A major new state-backed spear-phishing operation targeting multiple high-ranking Israeli and US officials has been uncovered by security researchers.
The campaign has been traced to the Iranian Phosphorus ATP group, according to Check Point.
It has targeted former Israeli foreign minister and deputy Prime Minister Tzipi Livni, a former US ambassador to Israel, and a former major general in the Israeli Defence Forces (IDF). These have been dated back to at least December 2021.
The attacker compromises the inbox of a frequent contact of the target and then hijacks an existing conversation between the two. They then open a new spoofed email address impersonating the same contact.
The attacker then attempts to continue the conversation, across multiple messages, using this spoofed address. Check Point noted that real documents are sometimes added to create a legitimate appearance.
In one case, Livni was contacted by the ‘retired IDF major general’ via his real email address and asked multiple times to click on a link and use her password to open the document. When she met him later on, he confirmed that he had never sent the email.

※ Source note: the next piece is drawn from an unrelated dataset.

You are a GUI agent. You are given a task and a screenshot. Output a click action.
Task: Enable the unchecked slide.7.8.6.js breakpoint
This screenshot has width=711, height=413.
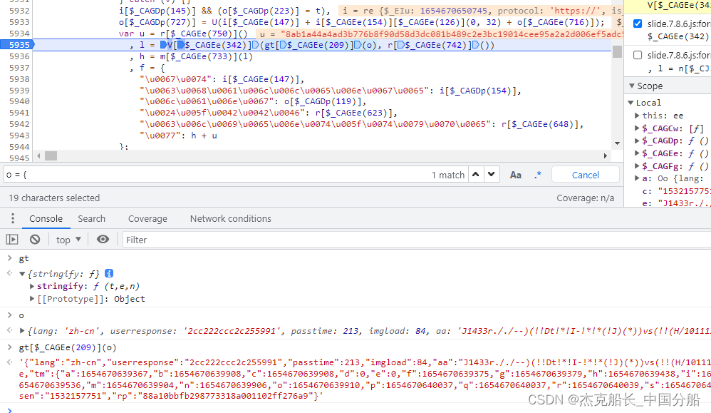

Check Point threat intelligence group manager Sergey Shykevich said: “We have exposed Iranian phishing infrastructure that targets Israeli and US public sector executives, with the goal to steal their personal information, passport scans, and steal access to their mail accounts.”
“The most sophisticated part of the operation is the social engineering. The attackers use real hijacked email chains, impersonations of well-known contacts of the targets and specific lures for each target. The operation implements a highly targeted phishing chain that is specifically crafted for each target. In addition, the aggressive email engagement of the nation state attacker with the targets is rarely seen in the nation state cyber-attacks.”
In 2019, Microsoft claimed to have disrupted the Phosphorous group (also known as APT35 and Charming Kitten) after a court order allowed it to take control of 99 phishing domains used by the group.